A Spike of Interest in Parallel Sets
A few days ago, Michael Blastland published a very interesting little article on the BBC Magazine website, in which he showed an image of Parallel Sets. He also mentioned my name and even though there was no link or email address, I have seen a spike in traffic on this website and my university page, and have gotten a barrage of emails from people who want to try it out. Here is some information on the technique and a plan for getting the tool out into the world.
The article itself is concerned with the representation of risk, and is really interesting. Parallel Sets only make an appearance further down, as a possible alternative way of representing risk. What is interesting for me is that the image Blastland uses is taken from my entry in the Design, Vision, and Visualization workshop at Vis 2008. I did a redesign of the original ParSets for that, and did not really consider them published. Oh well.
Parallel Sets is a technique for visualizing categorical data. The main idea was to get away from representing individual data points, and instead show sets and subsets of items with certain combinations of criteria. This works very well for data like customer surveys, census data, and many other kinds of purely categorical or mixed categorical and continuous data - like my standard example, the people on board the Titanic (see above). In a way, ParSets is a mix between parallel coordinates and treemaps/mosaic plots.
The technique was developed a few years ago by my student Fabian Bendix, myself, and Helwig Hauser. We published a paper at InfoVis 2005, an expanded version of which appeared in TVCG, Parallel Sets: Interactive Exploration and Visual Analysis of Categorical Data(ref).
I have done some further work on the technique as well as worked on a new implementation. Currently, I am working with a colleague and a student in bioinformatics on using ParSets (and other techniques) as a new way of looking at genomic data.

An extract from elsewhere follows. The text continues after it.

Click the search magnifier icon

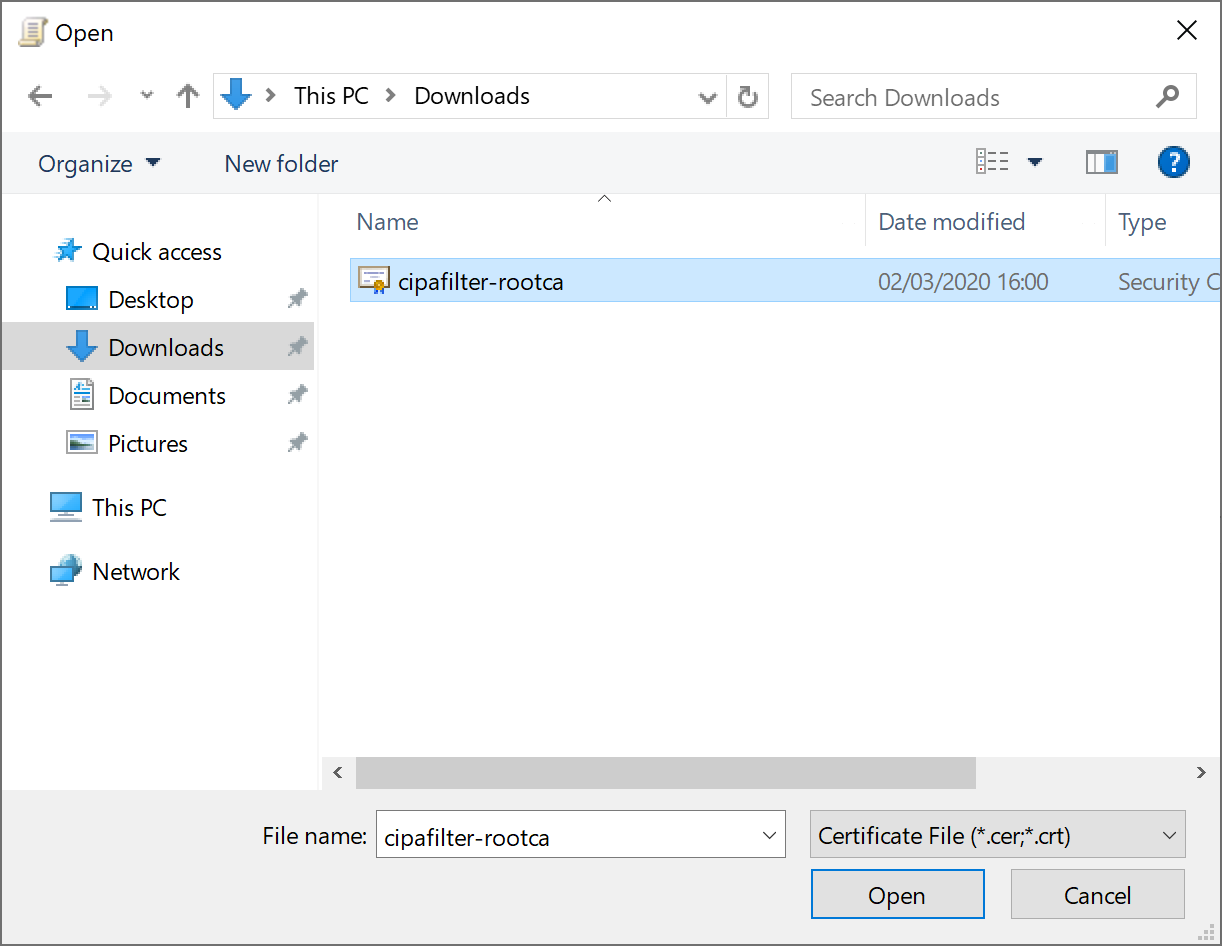[1167, 97]
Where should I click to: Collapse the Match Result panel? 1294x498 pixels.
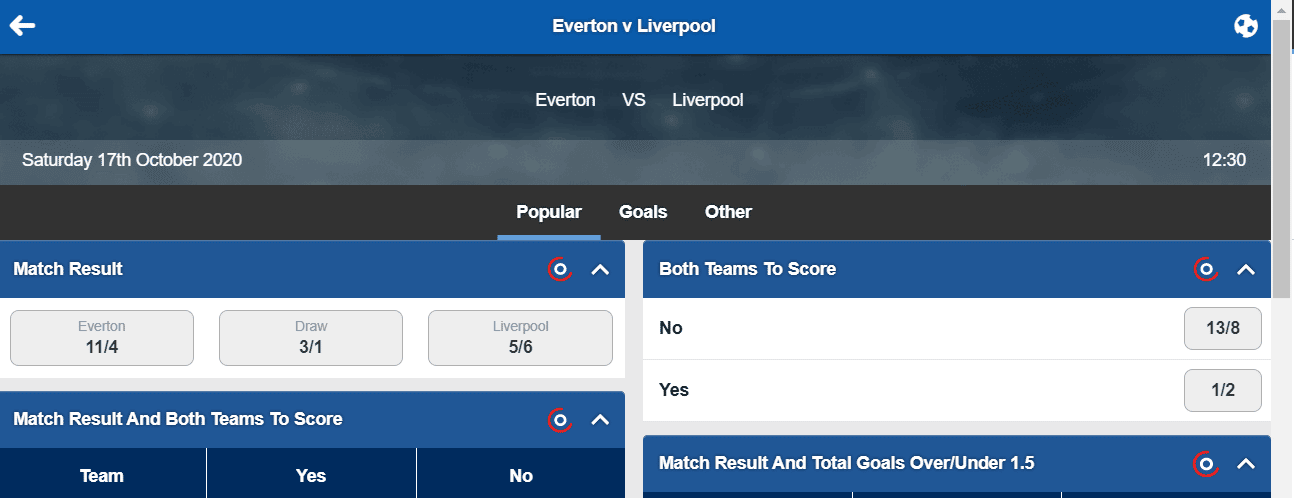(x=600, y=269)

So what about getting access to the program right now? I have been planning on releasing the program for a long time (and I completely agree with Iain Cunningham who recently called me out on my statements elsewhere that we should be forced to publish our code). Unfortunately, the current implementation is a typical academic prototype: buggy, unfinished, and the code is really horrible in places.
We have recently started a new implementation based on a new data model that embodies a lot of what we have learned about the technique and the data we are looking at. There are also new interactions that will make working with Parallel Sets more efficient, and the new design (some of which you see above) brings out the represented data in a much clearer way than before.
When will you be able to use the program for your own data? At the end of April. We are going to release the software as open source by then. If you want to be notified, leave a comment here or send me a message through the contact form. I will certainly brag about it here once it's out, and also post some more about the actual technique, how to use it, etc.
I really appreciate the interest we have received for the technique in the last few days, and I am sure that you will be even more excited once you see it in action, with your own data. In the meantime, please bear with us - you won't be disappointed.


Comments
Nice!
Nice to read that parallel sets attract attention (again) -- indeed I still think that this approach is a step forward in dealing with categorical data (in visualization). Maybe also the Set'o'gram, as presented last year at the InfoVis conference (and published in Freiler et al., Interactive Visual Analysis of Set-Typed Data; TVCG 14(6):1340-1347), is adding to this strand of new visualization opportunities.
Best regards,
HH
ParSet for Titanic
It's easy to represent the Titanic data with a bar graph showing percent (or probability) surviving on the ordinate, and separate bars for each of the eight categories of those on board. You can also manipulate bar width to reflect the relative proportions of each category. Different fill for the two genders also makes it easy to see if gender makes a difference in trends over class of accommodation.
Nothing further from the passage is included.